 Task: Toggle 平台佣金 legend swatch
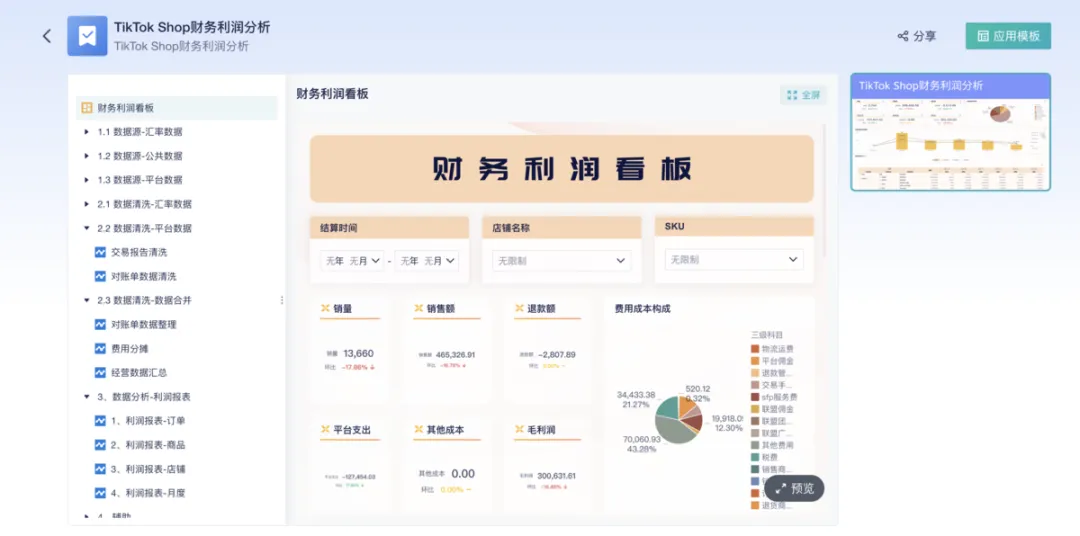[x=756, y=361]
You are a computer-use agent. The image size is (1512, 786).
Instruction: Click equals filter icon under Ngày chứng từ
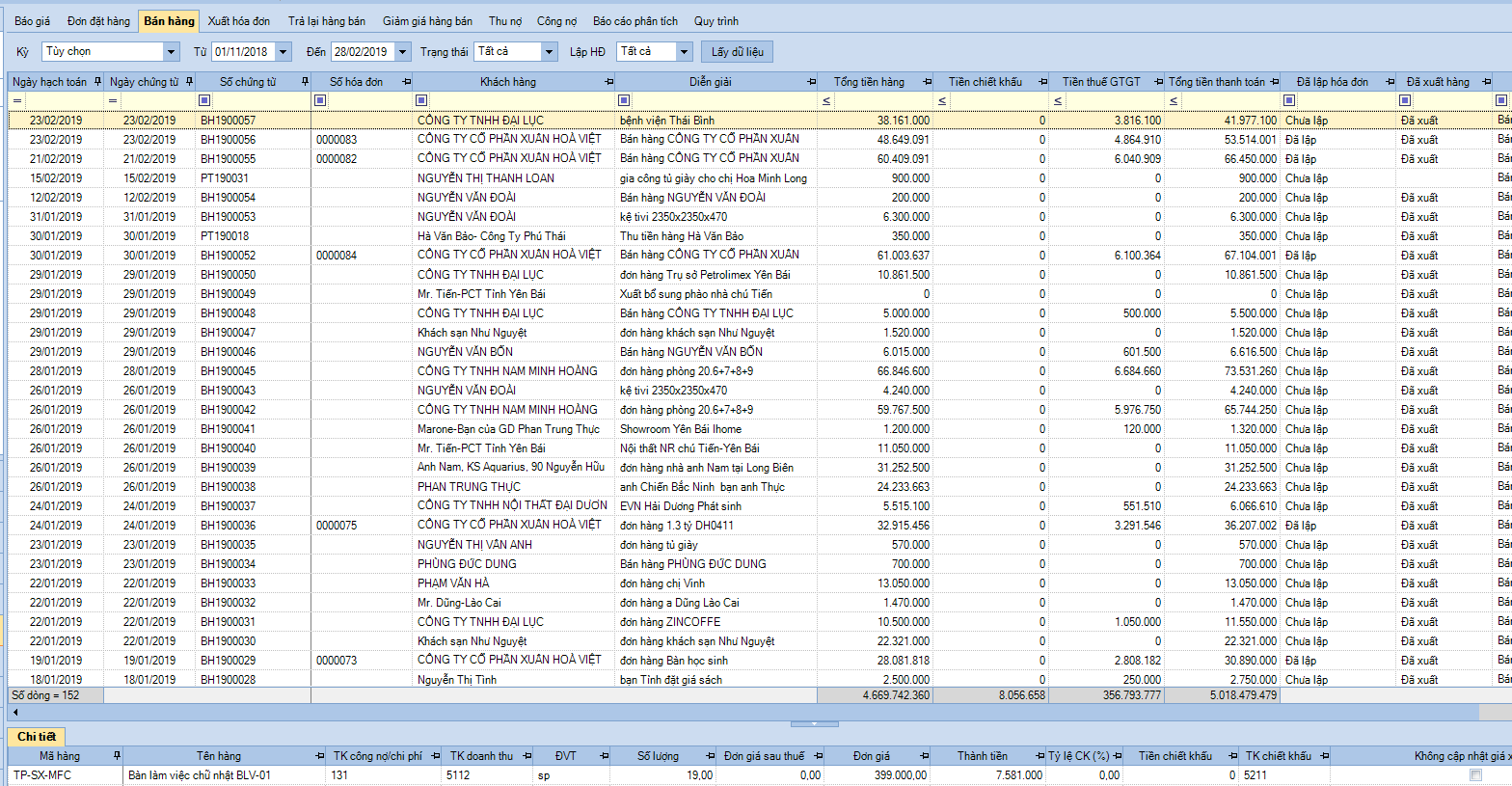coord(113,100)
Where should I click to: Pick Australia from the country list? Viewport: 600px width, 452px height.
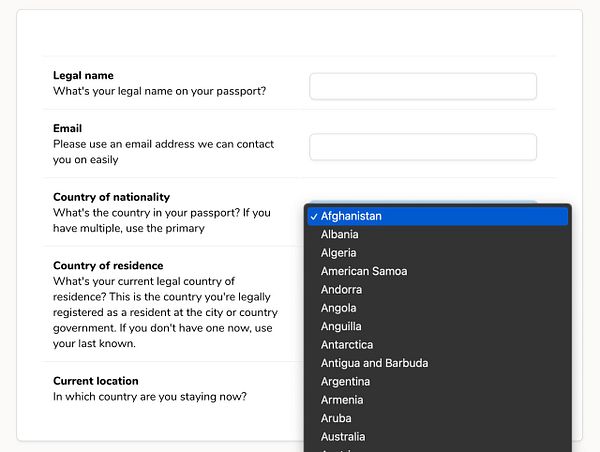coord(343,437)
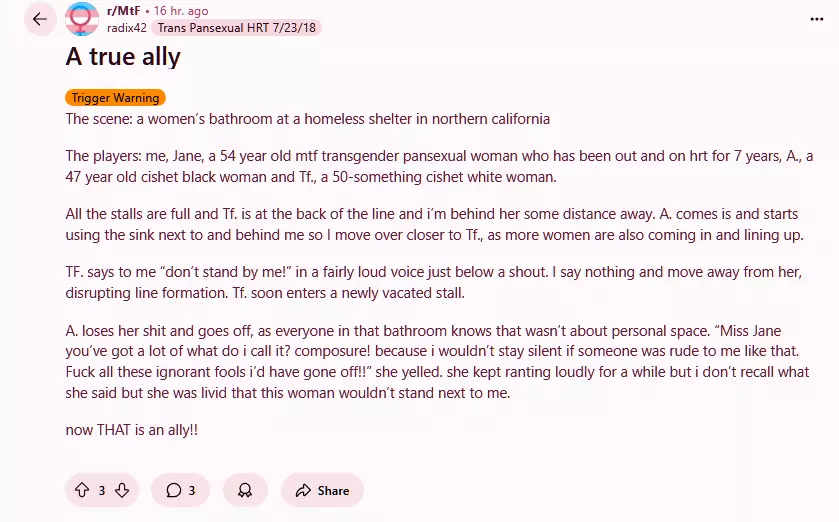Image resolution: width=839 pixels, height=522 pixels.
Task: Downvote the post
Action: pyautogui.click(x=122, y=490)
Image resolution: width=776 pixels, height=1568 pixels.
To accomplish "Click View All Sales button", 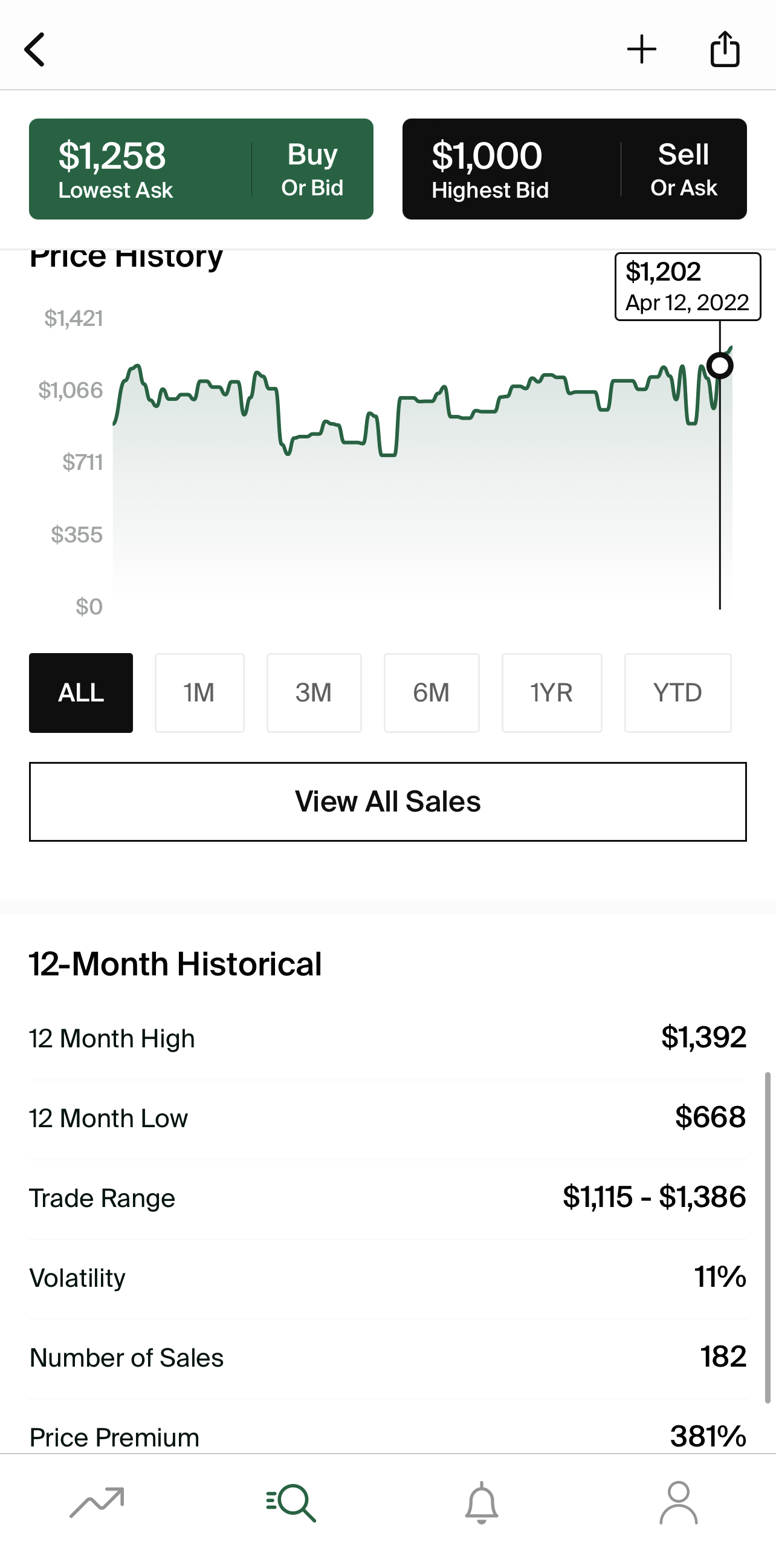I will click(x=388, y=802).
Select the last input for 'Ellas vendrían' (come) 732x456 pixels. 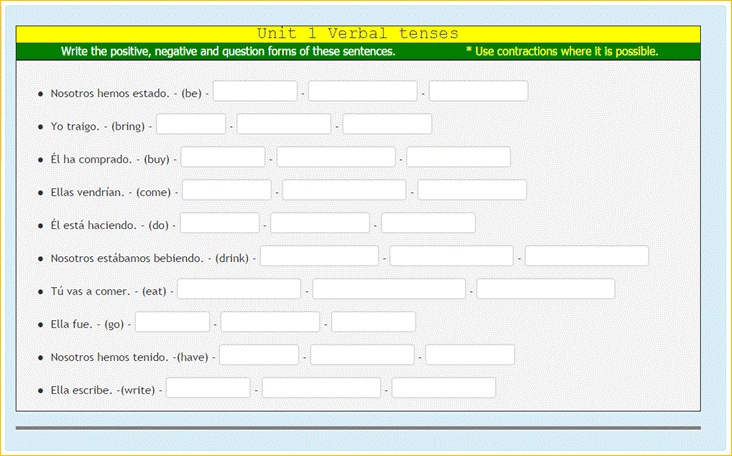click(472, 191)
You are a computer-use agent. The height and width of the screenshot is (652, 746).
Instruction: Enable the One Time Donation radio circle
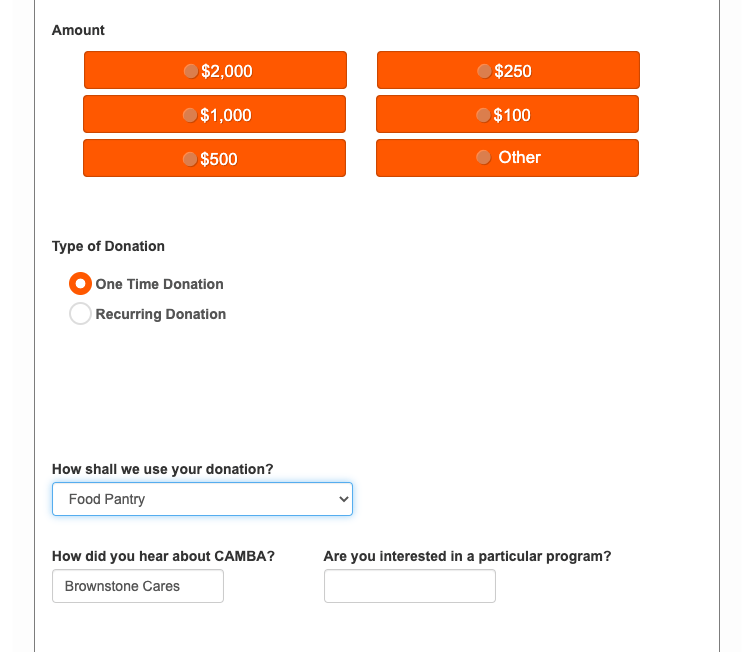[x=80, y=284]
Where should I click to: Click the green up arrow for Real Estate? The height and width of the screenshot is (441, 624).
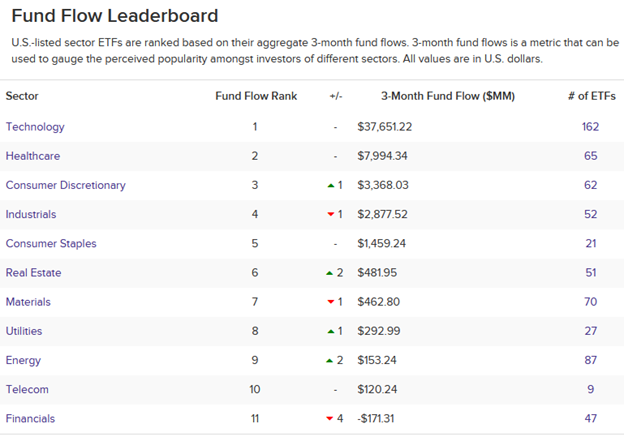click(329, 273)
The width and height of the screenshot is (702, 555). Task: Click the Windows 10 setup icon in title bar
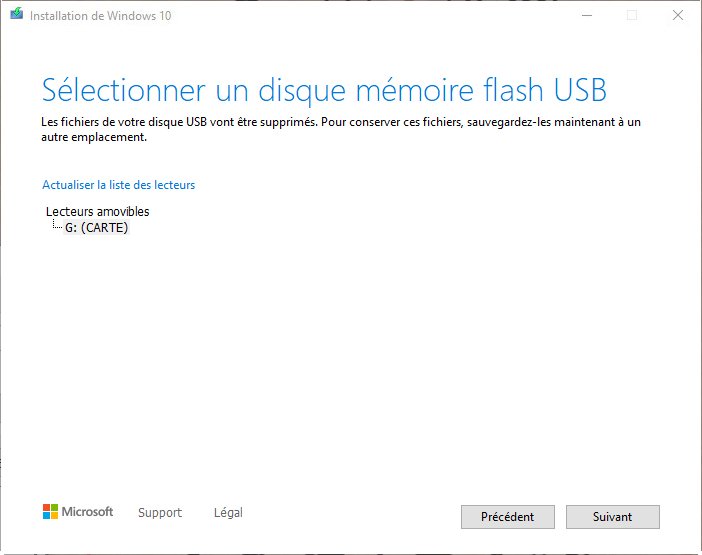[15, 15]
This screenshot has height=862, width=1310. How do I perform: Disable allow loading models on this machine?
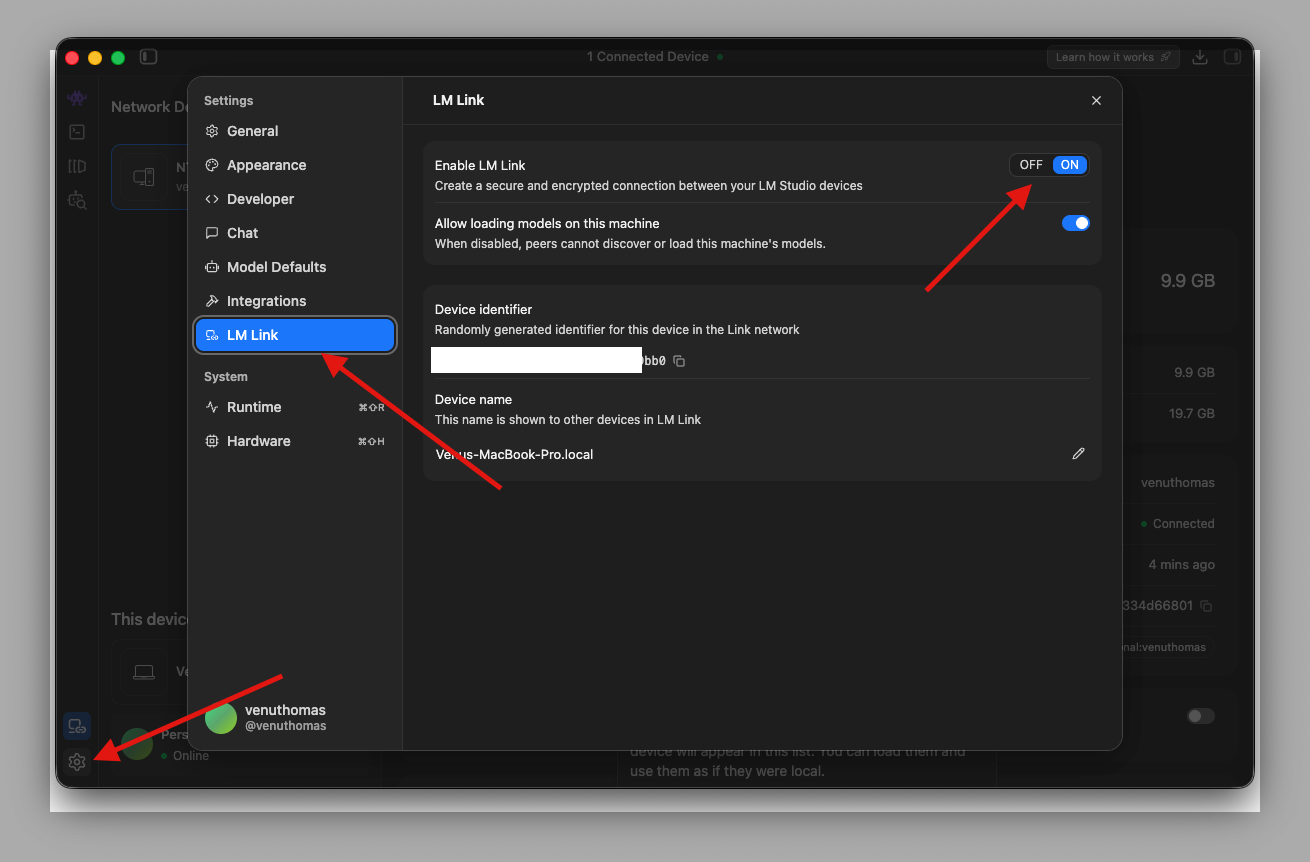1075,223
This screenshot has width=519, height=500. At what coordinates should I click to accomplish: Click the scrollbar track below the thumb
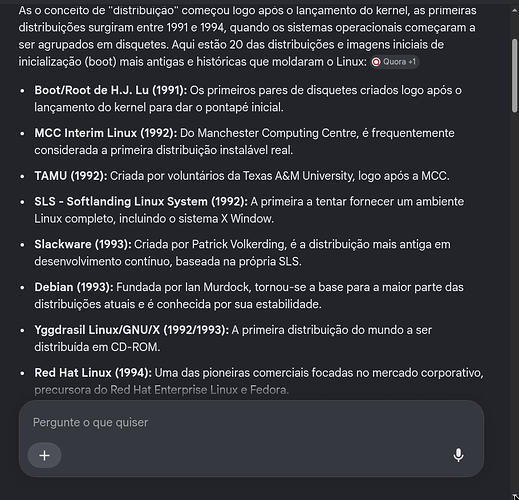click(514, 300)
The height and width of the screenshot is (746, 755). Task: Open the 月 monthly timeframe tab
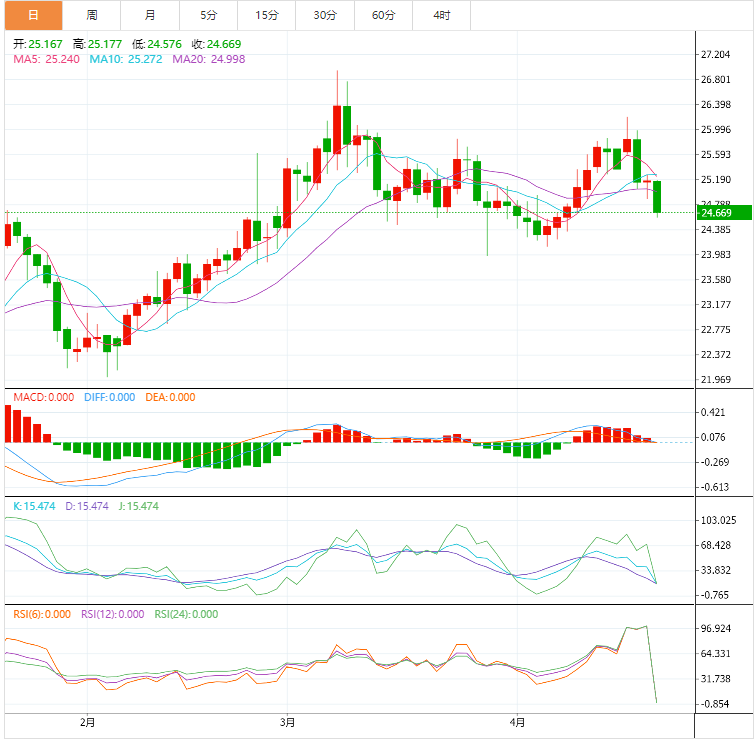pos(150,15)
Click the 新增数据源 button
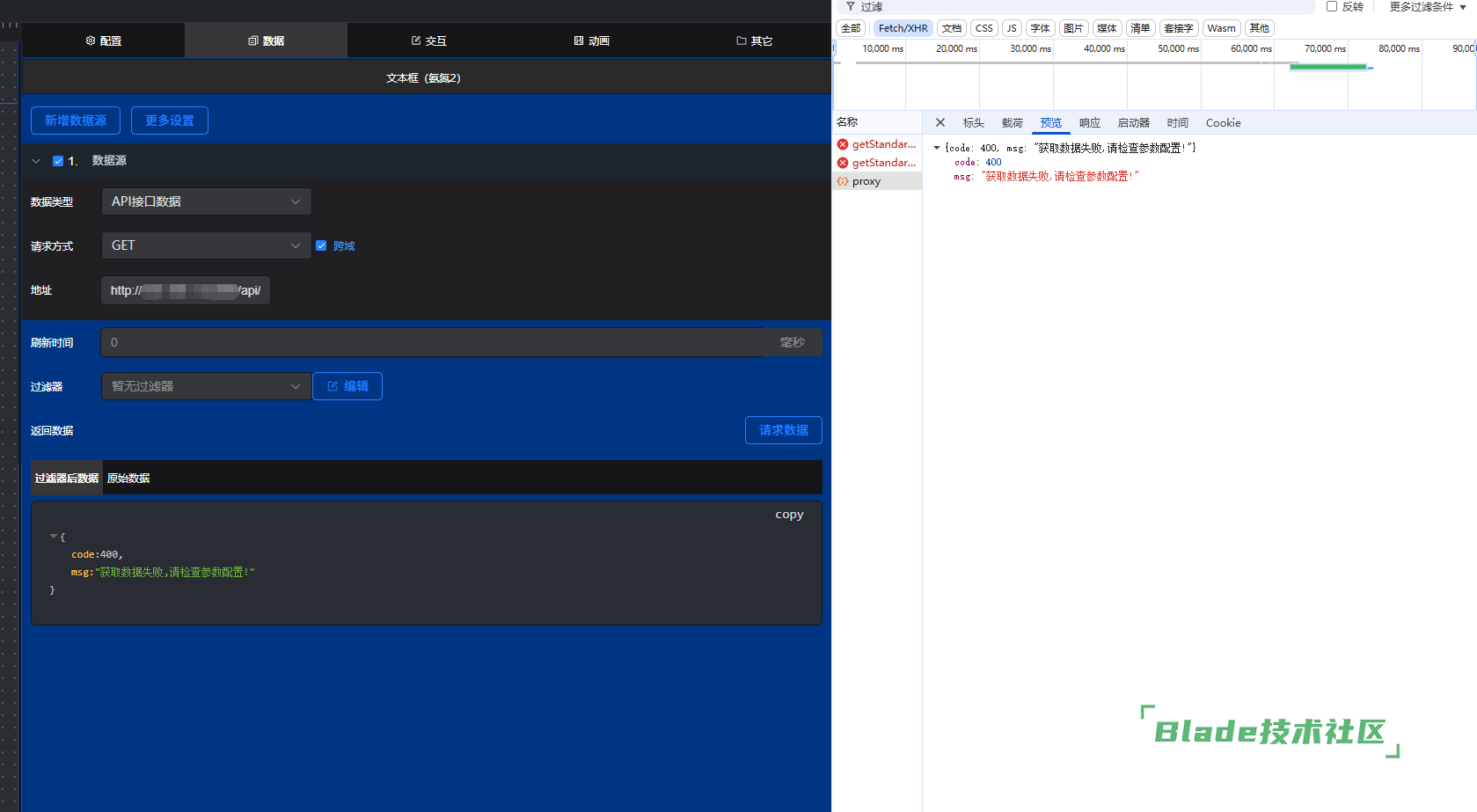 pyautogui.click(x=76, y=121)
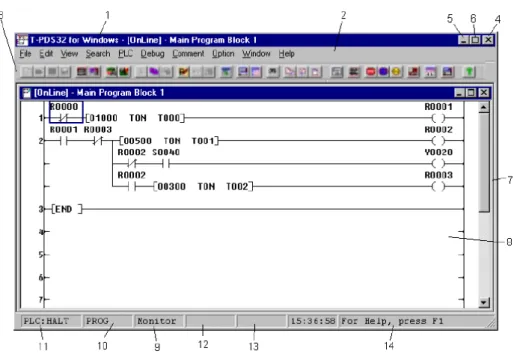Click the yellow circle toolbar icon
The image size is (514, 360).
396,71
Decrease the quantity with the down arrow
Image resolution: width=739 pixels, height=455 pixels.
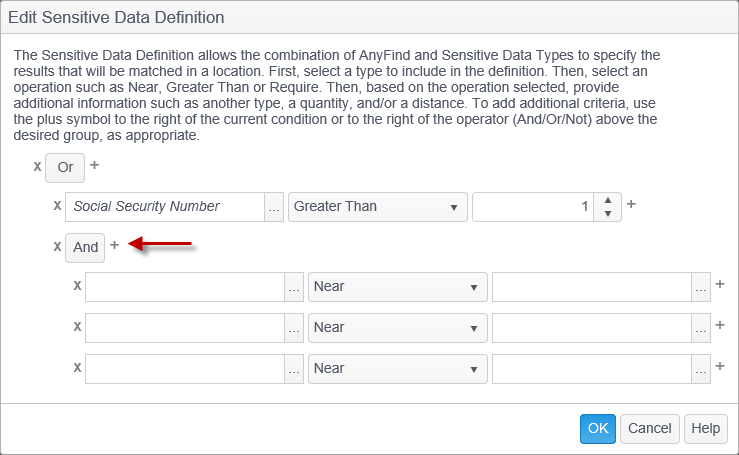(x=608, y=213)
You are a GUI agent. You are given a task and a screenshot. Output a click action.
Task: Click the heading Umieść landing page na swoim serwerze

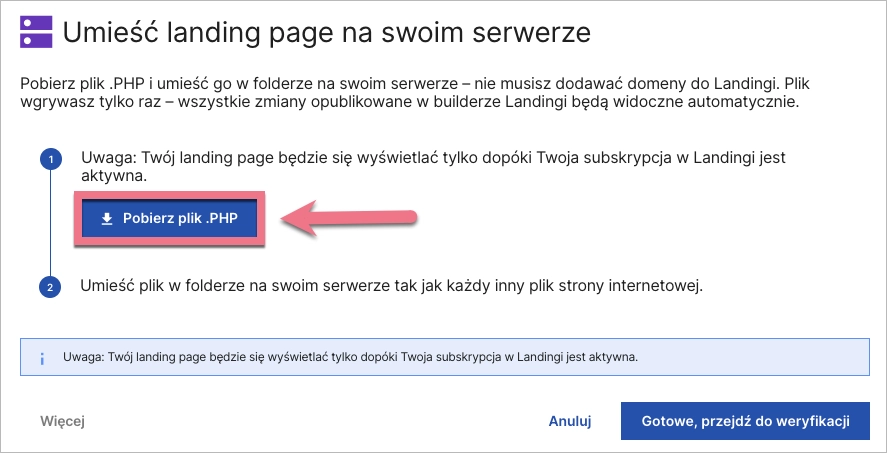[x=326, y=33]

Directions: The answer must be a single number: how many lines above contain the word "agent".

Solution: 3